Given request: Add 36 to each coordinate in the answers, then write out the records again from the line containing "Open the faveot@gmail.com email link" through the line containing "click(x=135, y=363)", both included, and no other lines. Leave out the pictures.

Given data:
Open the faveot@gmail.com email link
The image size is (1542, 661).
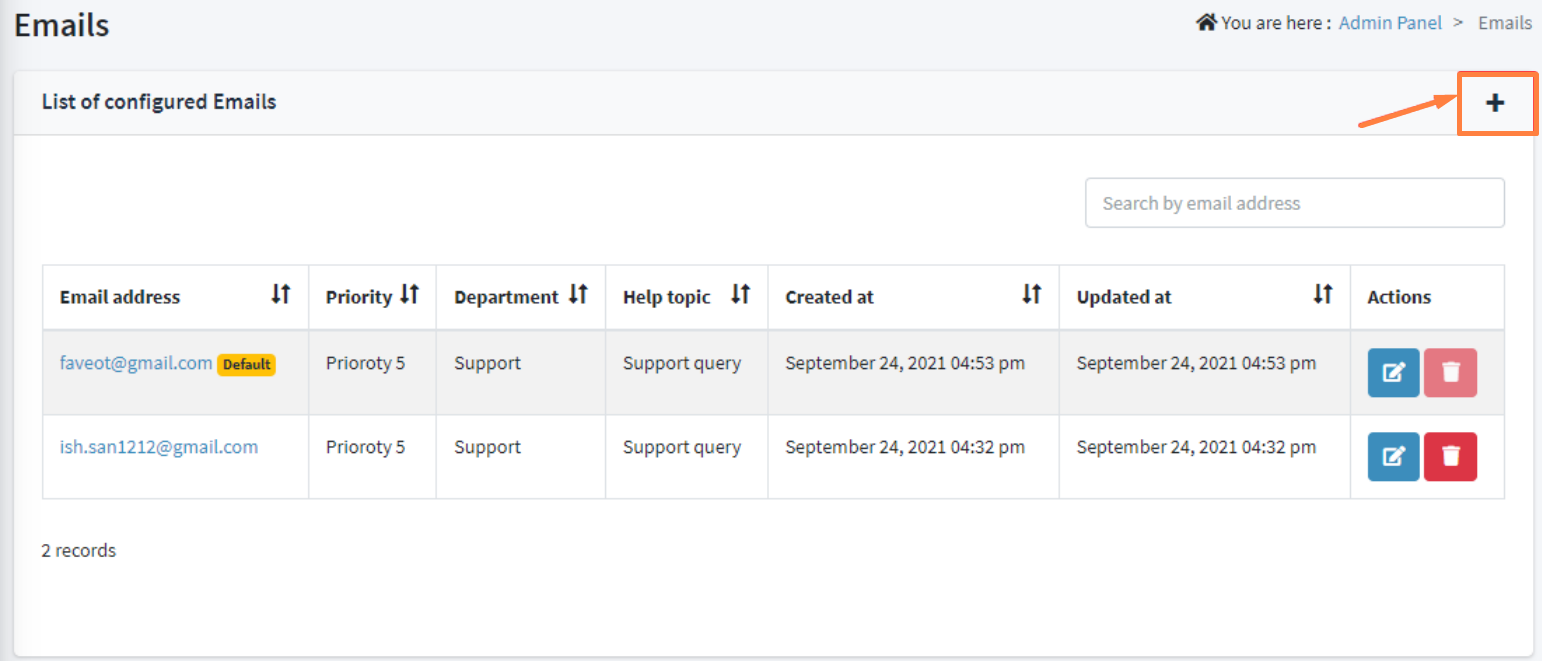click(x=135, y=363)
--
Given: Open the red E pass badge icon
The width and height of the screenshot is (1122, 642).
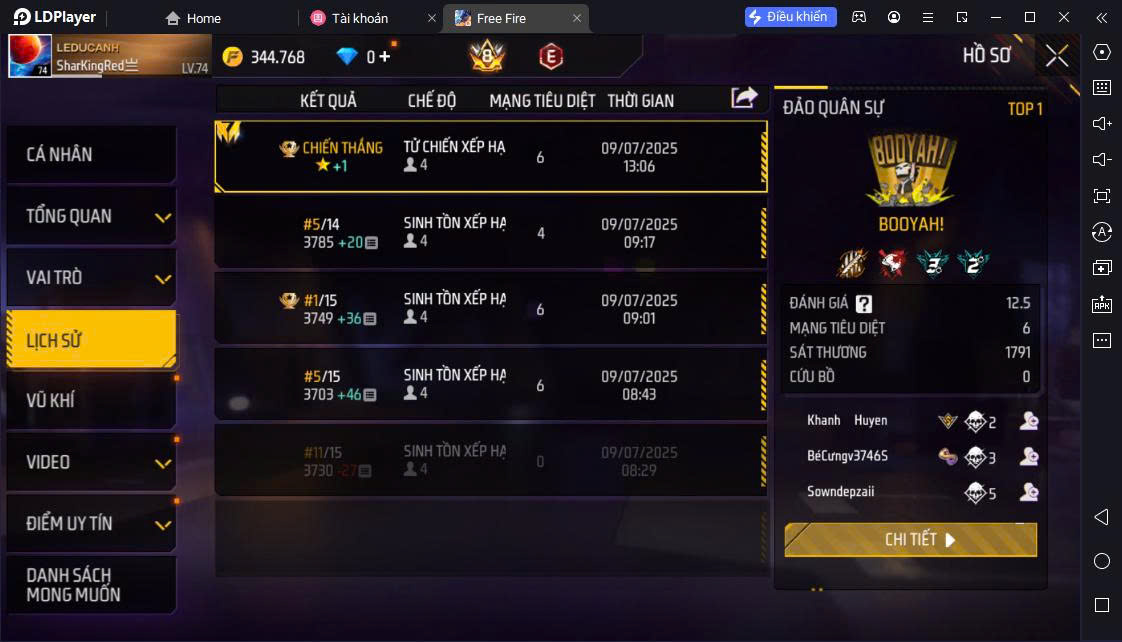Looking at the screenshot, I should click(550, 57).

Full response:
Open the faveot@gmail.com email link
The image size is (1542, 661).
click(x=171, y=399)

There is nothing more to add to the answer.